Kavanagh’s error is just one example of inaccurate inflammatory stories about immigration that have appeared in the pro-Brexit press.
After InFacts pointed out Kavanagh’s error, The Sun published a correction in print, but it failed to correct the mistake online. When we alerted The Sun and Kavanagh to this oversight, the columnist copied us in on an internal email in which he acknowledged that he was prepared to accept a clarification. The email to Dylan Sharpe, the paper’s head of PR, read:
This was mentioned to me and I thought we’d put in a correction. I’m happy to accept a clarification.

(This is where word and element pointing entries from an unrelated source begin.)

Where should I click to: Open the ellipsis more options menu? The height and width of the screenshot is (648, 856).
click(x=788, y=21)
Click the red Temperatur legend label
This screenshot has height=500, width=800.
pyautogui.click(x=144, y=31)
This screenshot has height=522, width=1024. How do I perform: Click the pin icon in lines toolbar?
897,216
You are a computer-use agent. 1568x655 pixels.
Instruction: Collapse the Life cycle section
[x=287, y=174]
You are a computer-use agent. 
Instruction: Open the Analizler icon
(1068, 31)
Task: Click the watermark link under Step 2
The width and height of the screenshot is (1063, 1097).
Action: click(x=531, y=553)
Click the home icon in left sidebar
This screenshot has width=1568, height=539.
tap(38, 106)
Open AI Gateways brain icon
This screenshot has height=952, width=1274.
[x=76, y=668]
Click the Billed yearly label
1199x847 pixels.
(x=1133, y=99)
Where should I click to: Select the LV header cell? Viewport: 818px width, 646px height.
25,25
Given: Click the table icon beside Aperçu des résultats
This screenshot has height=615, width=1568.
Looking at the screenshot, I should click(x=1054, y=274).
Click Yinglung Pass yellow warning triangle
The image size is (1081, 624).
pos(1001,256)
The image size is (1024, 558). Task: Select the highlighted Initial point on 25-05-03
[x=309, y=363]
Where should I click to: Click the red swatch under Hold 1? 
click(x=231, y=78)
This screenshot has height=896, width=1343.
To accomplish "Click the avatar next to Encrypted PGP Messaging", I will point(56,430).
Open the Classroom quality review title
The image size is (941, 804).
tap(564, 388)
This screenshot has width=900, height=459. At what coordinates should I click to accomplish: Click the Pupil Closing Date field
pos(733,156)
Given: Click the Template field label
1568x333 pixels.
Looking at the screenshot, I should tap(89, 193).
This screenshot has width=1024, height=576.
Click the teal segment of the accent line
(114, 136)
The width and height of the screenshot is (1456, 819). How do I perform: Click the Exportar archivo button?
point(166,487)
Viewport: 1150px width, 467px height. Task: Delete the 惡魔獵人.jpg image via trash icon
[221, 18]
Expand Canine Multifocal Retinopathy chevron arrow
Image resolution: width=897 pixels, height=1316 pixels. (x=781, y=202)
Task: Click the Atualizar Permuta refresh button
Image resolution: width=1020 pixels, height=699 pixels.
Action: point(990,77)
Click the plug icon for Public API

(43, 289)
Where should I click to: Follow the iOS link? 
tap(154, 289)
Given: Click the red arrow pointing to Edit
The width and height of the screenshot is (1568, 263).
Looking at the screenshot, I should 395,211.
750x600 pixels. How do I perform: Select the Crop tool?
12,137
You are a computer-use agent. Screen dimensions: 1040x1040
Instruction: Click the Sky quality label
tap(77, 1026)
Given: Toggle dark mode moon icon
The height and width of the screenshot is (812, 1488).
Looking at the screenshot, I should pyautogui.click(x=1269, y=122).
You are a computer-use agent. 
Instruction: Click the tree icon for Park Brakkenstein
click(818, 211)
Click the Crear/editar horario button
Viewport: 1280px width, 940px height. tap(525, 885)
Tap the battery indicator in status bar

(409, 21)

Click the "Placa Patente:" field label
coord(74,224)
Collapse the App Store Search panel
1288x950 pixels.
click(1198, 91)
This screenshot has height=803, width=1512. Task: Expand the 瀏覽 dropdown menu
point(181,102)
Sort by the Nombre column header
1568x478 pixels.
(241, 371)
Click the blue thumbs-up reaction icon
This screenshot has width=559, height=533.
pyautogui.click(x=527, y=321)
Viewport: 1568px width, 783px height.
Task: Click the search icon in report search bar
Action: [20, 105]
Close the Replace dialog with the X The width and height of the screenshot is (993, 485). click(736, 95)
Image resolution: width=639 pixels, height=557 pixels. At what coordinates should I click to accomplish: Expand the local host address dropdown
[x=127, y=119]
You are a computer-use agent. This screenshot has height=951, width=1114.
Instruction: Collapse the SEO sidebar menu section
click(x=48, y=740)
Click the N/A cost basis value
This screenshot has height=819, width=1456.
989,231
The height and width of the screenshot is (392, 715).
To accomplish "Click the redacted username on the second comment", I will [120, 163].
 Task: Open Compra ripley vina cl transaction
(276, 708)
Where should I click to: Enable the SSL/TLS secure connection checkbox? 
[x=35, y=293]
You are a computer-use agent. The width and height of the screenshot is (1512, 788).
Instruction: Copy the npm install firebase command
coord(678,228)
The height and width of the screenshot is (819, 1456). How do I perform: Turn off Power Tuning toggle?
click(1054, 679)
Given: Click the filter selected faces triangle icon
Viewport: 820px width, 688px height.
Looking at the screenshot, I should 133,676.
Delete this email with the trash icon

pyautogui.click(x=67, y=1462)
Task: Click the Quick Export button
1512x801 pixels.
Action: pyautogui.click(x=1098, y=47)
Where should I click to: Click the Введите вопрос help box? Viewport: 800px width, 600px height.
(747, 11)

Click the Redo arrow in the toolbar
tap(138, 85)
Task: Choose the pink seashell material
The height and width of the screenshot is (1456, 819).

Despite Kavanagh’s acknowledgment of the error, the online version remains uncorrected. We have, therefore, complained to IPSO.
Kavanagh’s error appears to be the result of misreading the Home Office’s latest national asylum statistics. This says: “There were 3,472 asylum applications from UASC [unaccompanied asylum-seeking children] in the year ending June 2016.” It also says that in the same year 933 asylum applicants were recorded as having an age assessment and of those who completed age assessments “68% were assessed to be over 18, despite claiming to be a child when the age dispute was raised.”
Given that 68% of 933 is 634, only 18% of the 3,472 unaccompanied asylum-seeking children were found to be over 18 – much lower than The Sun’s two-thirds figure.
After InFacts wrote to The Sun pointing out its error, the paper appended the following paragraph to the end of the online version of the article as well as publishing a similar paragraph in print:
“This piece, originally published on October 24, states that Home Office figures show two out of three migrants seeking to get into Britain from Calais are lying about their age. In fact the figures of ‘two out of three’ refers to migrants required to complete an age assessment after an age dispute and we are happy to make this clear.”
However, The Sun has not corrected the online story, which still features the incorrect statement in the sub-head and in paragraph 12. This is despite us twice alerting them to the error, two articles we have written on the topic – here and here – and Kavanagh’s own acknowledgement of the mistake.
IPSO’s code of practice says: “A significant inaccuracy, misleading statement or distortion must be corrected, promptly and with due prominence.” In our view, Kavanagh made a significant error which has not been corrected promptly. It will be interesting to see if the watchdog agrees.